[Start of Text segment]
The invention relates to the field of information security systems, and in particular to information security systems employing explicit risk assessment as a factor in controlling computer system operation.
An information security system may employ a specialized component referred to as a “risk engine”, which is based on machine-learning technology and utilizes a potentially large number of indicators to evaluate the risk of an activity in real-time. In known systems adaptive behavior of a risk engine relies on reliable fraud and authentication feedback and is leveraged to its full extent when some of the feedback is provided by professional analysts. In such a setting, a risk engine is capable of assessing risk level of a transaction based on the risk history (including outcomes) of the organization that deploys the system. The risk engine employs a risk model based on information specific to users, devices, cookies or other instances, which is kept and maintained by profile databases and used to calculate risk scores. Model tuning is performed periodically based on explicit fraud and authentication feedback.
At least three problems may arise in relation to current use of risk engine technology. First of all, manual feedback (case management) may be impractical in many use cases, limiting the deployment of RE systems in valuable market areas. One example of such unsupervised environments is enterprise authentication. This is in contrast to certain higher-risk and perhaps higher-value use cases such as online banking, for which there is normally a cadre of security professionals analyzing cases of suspected fraud and providing valuable feedback to risk assessment algorithms being used by a risk engine. Secondly, there can be a non-trivial balance between organization- and user-specific patterns, as well as patterns known from previous knowledge. For example: in a multi-national company it is normal to observe user log-in sessions performed from many geographical locations. However, most individual users have their own log-in patterns that are not taken into considerations. Another problem with the existing approach is the update frequency, leading to the fact that the speed at which the model reacts to the real-life changes is limited to the time period between model updates.
A new method of risk assessment is disclosed that does not depend on explicit feedback, (i.e., it is an unsupervised approach), is instantly self-updating (online) and is based on multiple levels of behavioral history. In one arrangement, a two-level history is used: organization-wide and user-specific history, to reflect both aspects in a risk assessment. Deeper structures are possible, such as a four-level history for Organization, Division, Department, User. This method can use the same kinds of input facts and infrastructure used by conventional supervised risk engine implementations, including for example user and device profiles. Also, it may be usable either as a stand-alone risk scoring component or as an adjunct providing additional predictor inputs to a conventional supervised technique.
[End of Text segment]
[Start of Data lines]
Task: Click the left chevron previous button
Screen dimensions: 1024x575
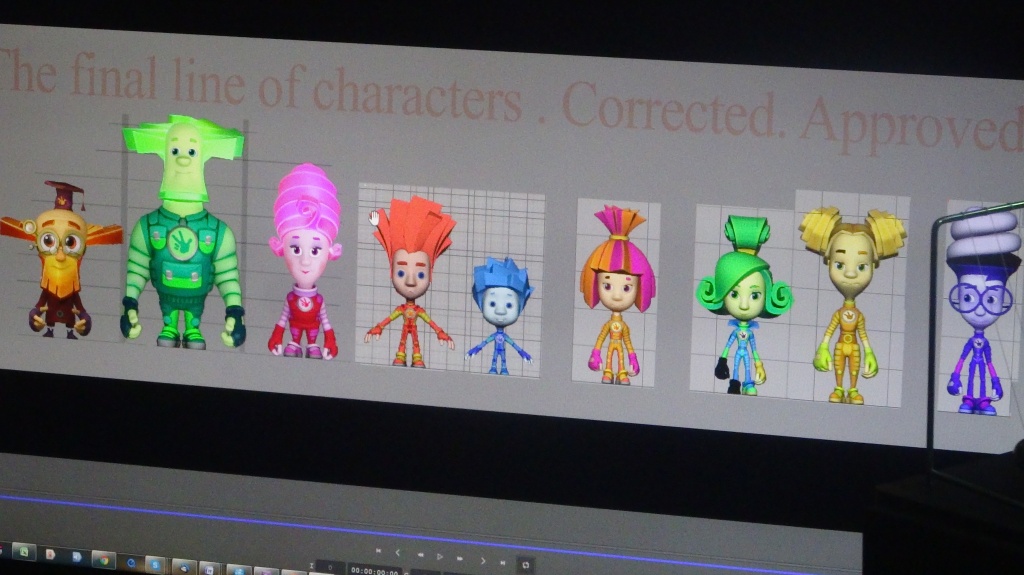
[End of Data lines]
* Set exercise 1 *
Please answer these questions about the risk assessment text:
(a) What is given as one example of an unsupervised environment?
(b) Which four levels make up the deeper history structure mentioned?
(c) In known systems, how often is model tuning performed, and on what basis?
* Set exercise 2 *
Continue the risk assessment text from the point where it stops.

* Exercise output 1 *
(a) Enterprise authentication.
(b) Organization, Division, Department, User.
(c) Periodically, based on explicit fraud and authentication feedback.

* Exercise output 2 *
In particular, a method is disclosed of protecting a computer system from fraudulent use, which includes continually collecting and aggregating sets of risk predictor values for corresponding user-initiated events (e.g., user logins) occurring in the computer system. The risk predictor values are respective parameters of the events (e.g., user location or device type) and are aggregated into user-specific aggregations for events initiated by respective users of a user population and organization-wide aggregations for events initiated by all users of the user population. In response to a current event initiated by a user, a risk indicator is generated as a combination of a user-specific indicator and an organization-wide indicator, the user-specific indicator being generated based on parameters of the current event and the user-specific aggregations, the organization-wide indicator being generated based on the parameters of the current event and the organization-wide aggregations. Then based on the risk indicator indicating that the current event may be part of a fraudulent use of the computer system, a protective control action is taken (e.g., denying access) to protect the computer system against the fraudulent use.
The foregoing and other objects, features and advantages will be apparent from the following description of particular embodiments of the invention, as illustrated in the accompanying drawings in which like reference characters refer to the same parts throughout the different views.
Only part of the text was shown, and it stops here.